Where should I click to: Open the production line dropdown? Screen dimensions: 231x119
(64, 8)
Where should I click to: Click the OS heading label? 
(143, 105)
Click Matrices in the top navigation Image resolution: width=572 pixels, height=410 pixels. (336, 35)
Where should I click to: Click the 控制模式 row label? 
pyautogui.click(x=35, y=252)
--------------------------------------------------
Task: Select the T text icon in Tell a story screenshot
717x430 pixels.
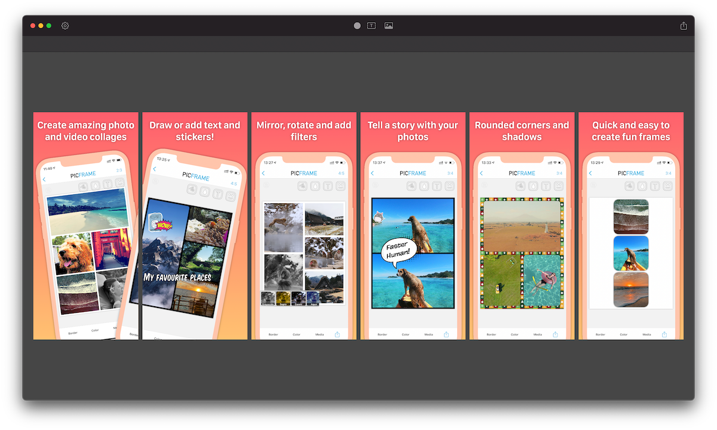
--------------------------------------------------
PROBLEM DESCRIPTION: Reproduce only the lines above spanning from the line containing "Where should I click to: Open" through the line containing "Click Matrices in", word for word.

ANSWER TO THIS TASK:
Where should I click to: Open the production line dropdown? Screen dimensions: 231x119
(64, 8)
Where should I click to: Click the OS heading label? 
(143, 105)
Click Matrices in the top navigation Image resolution: width=572 pixels, height=410 pixels. (336, 35)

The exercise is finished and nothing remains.